- [OBIETTIVI]:
- a) Rispondi a queste domande sul brano sull'economia cinese:
(i) Su quali due fattori principali si è fondato finora il modello di sviluppo?
(ii) Quante persone all'anno si sono spostate dalle zone rurali a quelle urbane nel periodo 1995-2015?
(iii) Entro quale intervallo vanno le stime dell'impatto positivo di tale migrazione sulla crescita del pil cinese?
- b) Ricopia dal brano sull'economia cinese il tratto compreso tra "Il sistema economico" e "gli investimenti pubblici.".
- c) Elenca tutti i valori percentuali distinti presenti nel brano sull'economia cinese, riportando ciascuno una sola volta.

- [BRANO DI TESTO]:
= = = = =

Il sistema economico della Cina sta attraversando una profonda fase di transizione e il prossimo quinquennio sarà fondamentale per dare una nuova direzione allo sviluppo nazionale. Fino a oggi, il modello di sviluppo è stato fondato su due fattori principali: la migrazione dalle campagne alle città e gli investimenti pubblici.
La migrazione dalle zone rurali alle zone urbane ha corso al tasso di circa 20 milioni di persone all’anno nel periodo 1995-2015 (pari ad un tasso di crescita di circa 1.2%-1.4% annuo). Il forte divario di reddito tra i cittadini urbani e i cittadini rurali (circa tre volte) lo ha favorito, con l’effetto di triplicare il reddito pro-capite degli ex-contadini. Le stime su quali sia l’impatto positivo di tali migrazione sulla crescita complessiva del pil cinese vanno dallo 0.5% fino al 2%. Se si prende la stima più alta del 2%, nell’eventualità che questo flusso migratorio si arrestasse, il pil non crescerebbe più del 7%, bensì del 5%. Le conseguenze potrebbero essere ancora maggiori perché gli effetti secondari si ripercuoterebbero su vari settori dell’economia in modo cumulativo. In ogni caso, è chiaro che il governo deve cercare di mantenere attivo questo flusso, se vuole continuare ad approfittare del suo effetto automatico.

= = = = =

- [DATI MOSTRATI]:
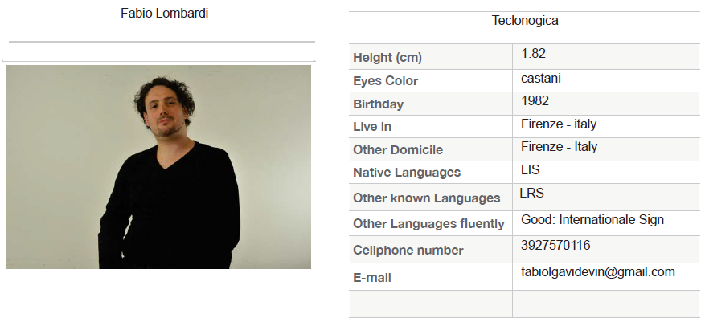Open the fabiolgavidevin@gmail.com email address

point(598,272)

= = = = =

- [SOLUZIONI DELL'ESERCIZIO]:
- a)
(i) La migrazione dalle campagne alle città e gli investimenti pubblici.
(ii) Circa 20 milioni di persone all'anno.
(iii) Dallo 0.5% fino al 2%.

- b)
Il sistema economico della Cina sta attraversando una profonda fase di transizione e il prossimo quinquennio sarà fondamentale per dare una nuova direzione allo sviluppo nazionale. Fino a oggi, il modello di sviluppo è stato fondato su due fattori principali: la migrazione dalle campagne alle città e gli investimenti pubblici.

- c) 1.2%, 1.4%, 0.5%, 2%, 7%, 5%